** begin Raw data **

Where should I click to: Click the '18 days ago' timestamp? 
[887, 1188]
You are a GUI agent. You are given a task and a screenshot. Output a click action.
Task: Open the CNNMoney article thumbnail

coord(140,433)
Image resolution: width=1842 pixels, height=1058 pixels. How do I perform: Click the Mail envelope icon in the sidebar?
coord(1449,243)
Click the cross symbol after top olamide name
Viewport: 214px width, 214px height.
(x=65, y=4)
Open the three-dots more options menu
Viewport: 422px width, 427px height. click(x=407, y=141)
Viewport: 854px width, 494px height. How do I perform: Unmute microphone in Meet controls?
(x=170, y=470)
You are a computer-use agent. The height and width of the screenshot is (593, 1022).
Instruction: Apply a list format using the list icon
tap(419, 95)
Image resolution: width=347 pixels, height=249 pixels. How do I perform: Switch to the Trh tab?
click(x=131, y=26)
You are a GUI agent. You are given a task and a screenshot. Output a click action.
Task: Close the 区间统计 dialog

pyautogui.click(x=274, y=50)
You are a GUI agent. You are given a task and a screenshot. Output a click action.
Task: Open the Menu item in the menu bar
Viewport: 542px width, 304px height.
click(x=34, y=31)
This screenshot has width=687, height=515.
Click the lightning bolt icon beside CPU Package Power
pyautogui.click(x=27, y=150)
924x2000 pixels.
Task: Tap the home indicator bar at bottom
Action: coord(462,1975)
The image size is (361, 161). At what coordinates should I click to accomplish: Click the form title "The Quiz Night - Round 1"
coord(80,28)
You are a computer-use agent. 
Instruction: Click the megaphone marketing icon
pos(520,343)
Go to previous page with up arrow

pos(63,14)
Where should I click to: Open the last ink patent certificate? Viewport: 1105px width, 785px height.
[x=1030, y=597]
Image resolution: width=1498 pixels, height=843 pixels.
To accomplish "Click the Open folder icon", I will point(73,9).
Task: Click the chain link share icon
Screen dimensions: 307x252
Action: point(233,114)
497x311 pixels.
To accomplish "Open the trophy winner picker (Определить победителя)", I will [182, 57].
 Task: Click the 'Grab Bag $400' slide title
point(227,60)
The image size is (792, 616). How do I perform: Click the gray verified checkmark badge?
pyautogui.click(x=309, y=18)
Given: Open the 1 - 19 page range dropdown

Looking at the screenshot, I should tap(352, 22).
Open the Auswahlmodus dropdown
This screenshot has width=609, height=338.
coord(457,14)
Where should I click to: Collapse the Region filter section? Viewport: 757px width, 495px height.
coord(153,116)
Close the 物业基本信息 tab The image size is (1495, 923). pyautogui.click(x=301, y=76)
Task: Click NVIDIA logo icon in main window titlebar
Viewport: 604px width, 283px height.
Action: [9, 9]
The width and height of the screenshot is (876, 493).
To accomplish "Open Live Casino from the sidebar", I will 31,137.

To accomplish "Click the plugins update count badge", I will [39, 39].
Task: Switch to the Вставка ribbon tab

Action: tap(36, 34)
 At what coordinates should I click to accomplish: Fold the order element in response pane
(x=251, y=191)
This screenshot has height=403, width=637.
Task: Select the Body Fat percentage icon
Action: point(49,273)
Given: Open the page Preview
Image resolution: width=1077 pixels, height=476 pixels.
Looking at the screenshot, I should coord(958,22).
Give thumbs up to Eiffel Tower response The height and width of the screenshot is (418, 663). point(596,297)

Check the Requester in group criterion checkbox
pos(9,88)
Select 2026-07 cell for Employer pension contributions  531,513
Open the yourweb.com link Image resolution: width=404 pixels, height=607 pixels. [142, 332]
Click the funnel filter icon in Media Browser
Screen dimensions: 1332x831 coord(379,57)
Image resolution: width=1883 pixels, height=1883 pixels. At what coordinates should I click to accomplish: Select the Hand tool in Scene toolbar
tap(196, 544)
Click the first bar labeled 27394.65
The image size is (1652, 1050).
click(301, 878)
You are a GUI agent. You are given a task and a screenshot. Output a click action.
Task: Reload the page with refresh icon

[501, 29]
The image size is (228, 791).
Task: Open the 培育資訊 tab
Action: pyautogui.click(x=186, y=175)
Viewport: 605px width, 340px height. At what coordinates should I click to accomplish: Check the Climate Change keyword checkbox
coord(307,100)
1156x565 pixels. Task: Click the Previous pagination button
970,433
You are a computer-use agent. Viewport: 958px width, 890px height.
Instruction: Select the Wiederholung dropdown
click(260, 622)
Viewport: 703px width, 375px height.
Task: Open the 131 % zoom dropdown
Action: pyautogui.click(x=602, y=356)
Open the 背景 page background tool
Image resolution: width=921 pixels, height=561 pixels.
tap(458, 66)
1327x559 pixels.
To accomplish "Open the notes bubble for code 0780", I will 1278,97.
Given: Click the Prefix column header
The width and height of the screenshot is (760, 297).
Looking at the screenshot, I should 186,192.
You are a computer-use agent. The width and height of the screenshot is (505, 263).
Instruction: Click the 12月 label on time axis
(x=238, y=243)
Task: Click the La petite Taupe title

** end Raw data **

Stated task:
Render every line of the records above as a JSON list of strings, one string per line, with blank lines omitted.

Correct response:
[
  "Where should I click to: Click the '18 days ago' timestamp? ",
  "[887, 1188]",
  "You are a GUI agent. You are given a task and a screenshot. Output a click action.",
  "Task: Open the CNNMoney article thumbnail",
  "coord(140,433)",
  "Image resolution: width=1842 pixels, height=1058 pixels. How do I perform: Click the Mail envelope icon in the sidebar?",
  "coord(1449,243)",
  "Click the cross symbol after top olamide name",
  "Viewport: 214px width, 214px height.",
  "(x=65, y=4)",
  "Open the three-dots more options menu",
  "Viewport: 422px width, 427px height. click(x=407, y=141)",
  "Viewport: 854px width, 494px height. How do I perform: Unmute microphone in Meet controls?",
  "(x=170, y=470)",
  "You are a computer-use agent. The height and width of the screenshot is (593, 1022).",
  "Instruction: Apply a list format using the list icon",
  "tap(419, 95)",
  "Image resolution: width=347 pixels, height=249 pixels. How do I perform: Switch to the Trh tab?",
  "click(x=131, y=26)",
  "You are a GUI agent. You are given a task and a screenshot. Output a click action.",
  "Task: Close the 区间统计 dialog",
  "pyautogui.click(x=274, y=50)",
  "You are a GUI agent. You are given a task and a screenshot. Output a click action.",
  "Task: Open the Menu item in the menu bar",
  "Viewport: 542px width, 304px height.",
  "click(x=34, y=31)",
  "This screenshot has width=687, height=515.",
  "Click the lightning bolt icon beside CPU Package Power",
  "pyautogui.click(x=27, y=150)",
  "924x2000 pixels.",
  "Task: Tap the home indicator bar at bottom",
  "Action: coord(462,1975)",
  "The image size is (361, 161). At what coordinates should I click to accomplish: Click the form title \"The Quiz Night - Round 1\"",
  "coord(80,28)",
  "You are a computer-use agent. ",
  "Instruction: Click the megaphone marketing icon",
  "pos(520,343)",
  "Go to previous page with up arrow",
  "pos(63,14)",
  "Where should I click to: Open the last ink patent certificate? Viewport: 1105px width, 785px height.",
  "[x=1030, y=597]",
  "Image resolution: width=1498 pixels, height=843 pixels.",
  "To accomplish \"Click the Open folder icon\", I will point(73,9).",
  "Task: Click the chain link share icon",
  "Screen dimensions: 307x252",
  "Action: point(233,114)",
  "497x311 pixels.",
  "To accomplish \"Open the trophy winner picker (Определить победителя)\", I will [182, 57].",
  " Task: Click the 'Grab Bag $400' slide title",
  "point(227,60)",
  "The image size is (792, 616). How do I perform: Click the gray verified checkmark badge?",
  "pyautogui.click(x=309, y=18)",
  "Given: Open the 1 - 19 page range dropdown",
  "Looking at the screenshot, I should tap(352, 22).",
  "Open the Auswahlmodus dropdown",
  "This screenshot has width=609, height=338.",
  "coord(457,14)",
  "Where should I click to: Collapse the Region filter section? Viewport: 757px width, 495px height.",
  "coord(153,116)",
  "Close the 物业基本信息 tab The image size is (1495, 923). pyautogui.click(x=301, y=76)",
  "Task: Click NVIDIA logo icon in main window titlebar",
  "Viewport: 604px width, 283px height.",
  "Action: [9, 9]",
  "The width and height of the screenshot is (876, 493).",
  "To accomplish \"Open Live Casino from the sidebar\", I will 31,137.",
  "To accomplish \"Click the plugins update count badge\", I will [39, 39].",
  "Task: Switch to the Вставка ribbon tab",
  "Action: tap(36, 34)",
  " At what coordinates should I click to accomplish: Fold the order element in response pane",
  "(x=251, y=191)",
  "This screenshot has height=403, width=637.",
  "Task: Select the Body Fat percentage icon",
  "Action: point(49,273)",
  "Given: Open the page Preview",
  "Image resolution: width=1077 pixels, height=476 pixels.",
  "Looking at the screenshot, I should coord(958,22).",
  "Give thumbs up to Eiffel Tower response The height and width of the screenshot is (418, 663). point(596,297)",
  "Check the Requester in group criterion checkbox",
  "pos(9,88)",
  "Select 2026-07 cell for Employer pension contributions  531,513",
  "Open the yourweb.com link Image resolution: width=404 pixels, height=607 pixels. [142, 332]",
  "Click the funnel filter icon in Media Browser",
  "Screen dimensions: 1332x831 coord(379,57)",
  "Image resolution: width=1883 pixels, height=1883 pixels. At what coordinates should I click to accomplish: Select the Hand tool in Scene toolbar",
  "tap(196, 544)",
  "Click the first bar labeled 27394.65",
  "The image size is (1652, 1050).",
  "click(301, 878)",
  "You are a GUI agent. You are given a task and a screenshot. Output a click action.",
  "Task: Reload the page with refresh icon",
  "[501, 29]",
  "The image size is (228, 791).",
  "Task: Open the 培育資訊 tab",
  "Action: pyautogui.click(x=186, y=175)",
  "Viewport: 605px width, 340px height. At what coordinates should I click to accomplish: Check the Climate Change keyword checkbox",
  "coord(307,100)",
  "1156x565 pixels. Task: Click the Previous pagination button",
  "970,433",
  "You are a computer-use agent. Viewport: 958px width, 890px height.",
  "Instruction: Select the Wiederholung dropdown",
  "click(260, 622)",
  "Viewport: 703px width, 375px height.",
  "Task: Open the 131 % zoom dropdown",
  "Action: pyautogui.click(x=602, y=356)",
  "Open the 背景 page background tool",
  "Image resolution: width=921 pixels, height=561 pixels.",
  "tap(458, 66)",
  "1327x559 pixels.",
  "To accomplish \"Open the notes bubble for code 0780\", I will 1278,97.",
  "Given: Click the Prefix column header",
  "The width and height of the screenshot is (760, 297).",
  "Looking at the screenshot, I should 186,192.",
  "You are a computer-use agent. The width and height of the screenshot is (505, 263).",
  "Instruction: Click the 12月 label on time axis",
  "(x=238, y=243)",
  "Task: Click the La petite Taupe title"
]